### Document text
────────────────
Christman’s argument for the non-autonomy of adaptive preferences takes a different route to Bruckner’s by interrogating them on the basis of an authenticity condition. Christman argues that the problem can be pinned to the agent’s alienation from an operative practical identity. [8] The appeal of this account is the scenarios it excludes: when one agent alters her preferences to cope with the misfortune of circumstances such as a disabling accident, and another refuses to relinquish hers under oppressive conditions, the preferences can be understood to be autonomously held because in both cases they are formed out of the agent’s affirmation of her identity categories as reason-giving. [9] This pairing of cases outlines the stakes in allowing preferences formed in some circumstances to adapt unproblematically, while requiring others to be fully retained unadapted. Where Bruckner establishes a test for inappropriately adaptive preferences, Christman sets out what is normatively acceptable; both describe the conditions for preferences being truly the agent’s own, and thereby seek to avoid appeals to an account of the good. However, for Christman as for Bruckner, it is unclear that the authority by which the above two cases are determined autonomously-held preferences is not ultimately the ubiquitous ‘external spectator’—one who, in this approach, speaks for whether the appropriate identities are being affirmed.
────────────────
### Record list
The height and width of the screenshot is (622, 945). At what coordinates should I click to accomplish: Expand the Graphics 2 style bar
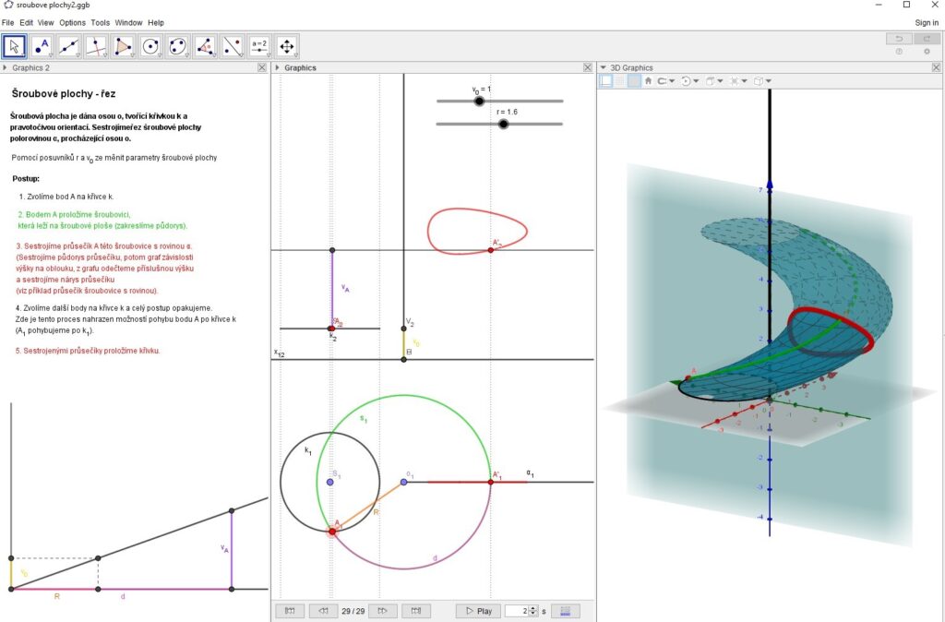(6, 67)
────────────────
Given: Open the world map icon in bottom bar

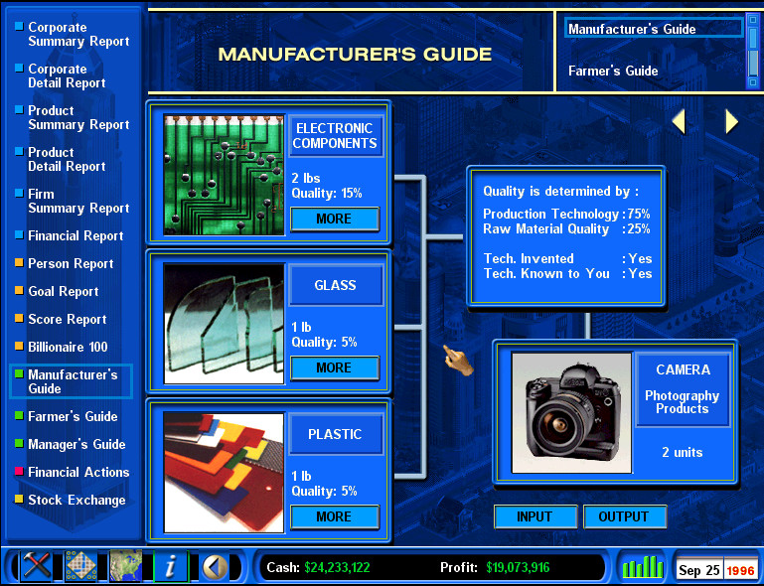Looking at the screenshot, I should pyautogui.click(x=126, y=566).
────────────────
### Written request
Please decide whether each statement below agrees with the passage on adaptive preferences, answering yes or no and quoting the words of the passage that settle it. 1. Christman locates the problem in the agent's alienation from an operative practical identity. 2. Christman, like Bruckner, establishes a test for inappropriately adaptive preferences. 3. Both Bruckner and Christman seek to avoid appeals to an account of the good.

### Finished task
1. Yes: "Christman argues that the problem can be pinned to the agent’s alienation from an operative practical identity."
2. No: "Where Bruckner establishes a test for inappropriately adaptive preferences, Christman sets out what is normatively acceptable"
3. Yes: "both describe the conditions for preferences being truly the agent’s own, and thereby seek to avoid appeals to an account of the good."